Copy out the entries below precisely; nothing is to be omitted.

→ **Available data**
___

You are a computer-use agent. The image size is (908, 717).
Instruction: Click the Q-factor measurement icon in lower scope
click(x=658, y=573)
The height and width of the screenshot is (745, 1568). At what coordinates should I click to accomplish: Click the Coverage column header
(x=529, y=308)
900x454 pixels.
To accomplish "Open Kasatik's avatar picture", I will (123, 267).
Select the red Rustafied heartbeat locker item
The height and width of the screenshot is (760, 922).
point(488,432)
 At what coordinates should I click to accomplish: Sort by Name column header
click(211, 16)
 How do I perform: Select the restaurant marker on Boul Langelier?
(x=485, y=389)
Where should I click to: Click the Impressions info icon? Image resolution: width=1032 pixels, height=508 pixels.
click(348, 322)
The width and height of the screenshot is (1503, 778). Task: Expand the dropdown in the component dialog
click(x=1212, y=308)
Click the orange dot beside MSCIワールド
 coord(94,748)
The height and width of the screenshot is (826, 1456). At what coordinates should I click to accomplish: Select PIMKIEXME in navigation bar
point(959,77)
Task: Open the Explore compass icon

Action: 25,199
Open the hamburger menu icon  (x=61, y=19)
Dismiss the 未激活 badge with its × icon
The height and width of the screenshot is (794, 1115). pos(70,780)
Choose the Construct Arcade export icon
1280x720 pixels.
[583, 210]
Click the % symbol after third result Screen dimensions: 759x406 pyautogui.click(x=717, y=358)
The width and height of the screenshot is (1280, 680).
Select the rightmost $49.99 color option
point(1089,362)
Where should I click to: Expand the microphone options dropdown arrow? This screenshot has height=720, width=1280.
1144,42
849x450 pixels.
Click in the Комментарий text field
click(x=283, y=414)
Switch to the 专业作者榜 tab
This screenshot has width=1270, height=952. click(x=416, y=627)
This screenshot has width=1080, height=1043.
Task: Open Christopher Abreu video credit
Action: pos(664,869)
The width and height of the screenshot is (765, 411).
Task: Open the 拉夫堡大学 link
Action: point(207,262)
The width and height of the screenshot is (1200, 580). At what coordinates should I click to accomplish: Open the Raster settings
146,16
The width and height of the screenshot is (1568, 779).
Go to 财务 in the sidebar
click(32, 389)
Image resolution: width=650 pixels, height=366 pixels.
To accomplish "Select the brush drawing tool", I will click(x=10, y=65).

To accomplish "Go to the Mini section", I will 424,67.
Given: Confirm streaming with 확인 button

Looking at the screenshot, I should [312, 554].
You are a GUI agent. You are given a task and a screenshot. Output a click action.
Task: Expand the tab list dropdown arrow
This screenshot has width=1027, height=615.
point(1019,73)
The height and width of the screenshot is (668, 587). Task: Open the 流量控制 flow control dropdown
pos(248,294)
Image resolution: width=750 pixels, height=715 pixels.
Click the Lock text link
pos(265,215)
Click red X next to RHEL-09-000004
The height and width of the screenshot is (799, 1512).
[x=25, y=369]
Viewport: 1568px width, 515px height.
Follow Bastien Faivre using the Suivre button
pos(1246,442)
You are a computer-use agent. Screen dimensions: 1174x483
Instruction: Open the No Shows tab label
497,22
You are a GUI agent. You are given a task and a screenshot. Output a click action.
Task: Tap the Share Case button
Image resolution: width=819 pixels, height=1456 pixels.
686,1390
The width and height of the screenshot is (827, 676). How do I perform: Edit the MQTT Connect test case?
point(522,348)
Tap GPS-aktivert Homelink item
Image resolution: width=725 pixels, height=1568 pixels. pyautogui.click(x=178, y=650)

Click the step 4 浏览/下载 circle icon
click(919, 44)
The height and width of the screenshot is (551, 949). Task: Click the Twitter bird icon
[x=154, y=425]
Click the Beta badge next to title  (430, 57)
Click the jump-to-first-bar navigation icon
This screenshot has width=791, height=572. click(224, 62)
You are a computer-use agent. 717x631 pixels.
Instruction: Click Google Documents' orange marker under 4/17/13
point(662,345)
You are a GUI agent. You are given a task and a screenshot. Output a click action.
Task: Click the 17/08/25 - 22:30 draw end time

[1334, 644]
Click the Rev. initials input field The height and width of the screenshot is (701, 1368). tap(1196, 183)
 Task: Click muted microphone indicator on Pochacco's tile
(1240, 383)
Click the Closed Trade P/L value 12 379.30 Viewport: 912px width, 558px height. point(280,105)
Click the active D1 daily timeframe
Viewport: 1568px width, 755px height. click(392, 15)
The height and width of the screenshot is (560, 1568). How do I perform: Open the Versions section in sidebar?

___

→ **Solution for this task**
You are a computer-use agent. The image size is (908, 717).
Instruction: Click the Q-factor measurement icon in lower scope
click(x=658, y=573)
The height and width of the screenshot is (745, 1568). At what coordinates should I click to accomplish: Click the Coverage column header
(x=529, y=308)
900x454 pixels.
To accomplish "Open Kasatik's avatar picture", I will (123, 267).
Select the red Rustafied heartbeat locker item
The height and width of the screenshot is (760, 922).
point(488,432)
 At what coordinates should I click to accomplish: Sort by Name column header
click(211, 16)
 How do I perform: Select the restaurant marker on Boul Langelier?
(x=485, y=389)
Where should I click to: Click the Impressions info icon? Image resolution: width=1032 pixels, height=508 pixels.
click(348, 322)
The width and height of the screenshot is (1503, 778). Task: Expand the dropdown in the component dialog
click(x=1212, y=308)
Click the orange dot beside MSCIワールド
 coord(94,748)
The height and width of the screenshot is (826, 1456). At what coordinates should I click to accomplish: Select PIMKIEXME in navigation bar
point(959,77)
Task: Open the Explore compass icon

Action: 25,199
Open the hamburger menu icon  (x=61, y=19)
Dismiss the 未激活 badge with its × icon
The height and width of the screenshot is (794, 1115). pos(70,780)
Choose the Construct Arcade export icon
1280x720 pixels.
[583, 210]
Click the % symbol after third result Screen dimensions: 759x406 pyautogui.click(x=717, y=358)
The width and height of the screenshot is (1280, 680).
Select the rightmost $49.99 color option
point(1089,362)
Where should I click to: Expand the microphone options dropdown arrow? This screenshot has height=720, width=1280.
1144,42
849x450 pixels.
Click in the Комментарий text field
click(x=283, y=414)
Switch to the 专业作者榜 tab
This screenshot has width=1270, height=952. click(x=416, y=627)
This screenshot has width=1080, height=1043.
Task: Open Christopher Abreu video credit
Action: pos(664,869)
The width and height of the screenshot is (765, 411).
Task: Open the 拉夫堡大学 link
Action: point(207,262)
The width and height of the screenshot is (1200, 580). At what coordinates should I click to accomplish: Open the Raster settings
146,16
The width and height of the screenshot is (1568, 779).
Go to 财务 in the sidebar
click(32, 389)
Image resolution: width=650 pixels, height=366 pixels.
To accomplish "Select the brush drawing tool", I will click(x=10, y=65).

To accomplish "Go to the Mini section", I will 424,67.
Given: Confirm streaming with 확인 button

Looking at the screenshot, I should [312, 554].
You are a GUI agent. You are given a task and a screenshot. Output a click action.
Task: Expand the tab list dropdown arrow
This screenshot has width=1027, height=615.
point(1019,73)
The height and width of the screenshot is (668, 587). Task: Open the 流量控制 flow control dropdown
pos(248,294)
Image resolution: width=750 pixels, height=715 pixels.
Click the Lock text link
pos(265,215)
Click red X next to RHEL-09-000004
The height and width of the screenshot is (799, 1512).
[x=25, y=369]
Viewport: 1568px width, 515px height.
Follow Bastien Faivre using the Suivre button
pos(1246,442)
You are a computer-use agent. Screen dimensions: 1174x483
Instruction: Open the No Shows tab label
497,22
You are a GUI agent. You are given a task and a screenshot. Output a click action.
Task: Tap the Share Case button
Image resolution: width=819 pixels, height=1456 pixels.
686,1390
The width and height of the screenshot is (827, 676). How do I perform: Edit the MQTT Connect test case?
point(522,348)
Tap GPS-aktivert Homelink item
Image resolution: width=725 pixels, height=1568 pixels. pyautogui.click(x=178, y=650)

Click the step 4 浏览/下载 circle icon
click(919, 44)
The height and width of the screenshot is (551, 949). Task: Click the Twitter bird icon
[x=154, y=425]
Click the Beta badge next to title  (430, 57)
Click the jump-to-first-bar navigation icon
This screenshot has width=791, height=572. click(224, 62)
You are a computer-use agent. 717x631 pixels.
Instruction: Click Google Documents' orange marker under 4/17/13
point(662,345)
You are a GUI agent. You are given a task and a screenshot. Output a click action.
Task: Click the 17/08/25 - 22:30 draw end time

[1334, 644]
Click the Rev. initials input field The height and width of the screenshot is (701, 1368). tap(1196, 183)
 Task: Click muted microphone indicator on Pochacco's tile
(1240, 383)
Click the Closed Trade P/L value 12 379.30 Viewport: 912px width, 558px height. point(280,105)
Click the active D1 daily timeframe
Viewport: 1568px width, 755px height. click(392, 15)
The height and width of the screenshot is (560, 1568). How do I perform: Open the Versions section in sidebar?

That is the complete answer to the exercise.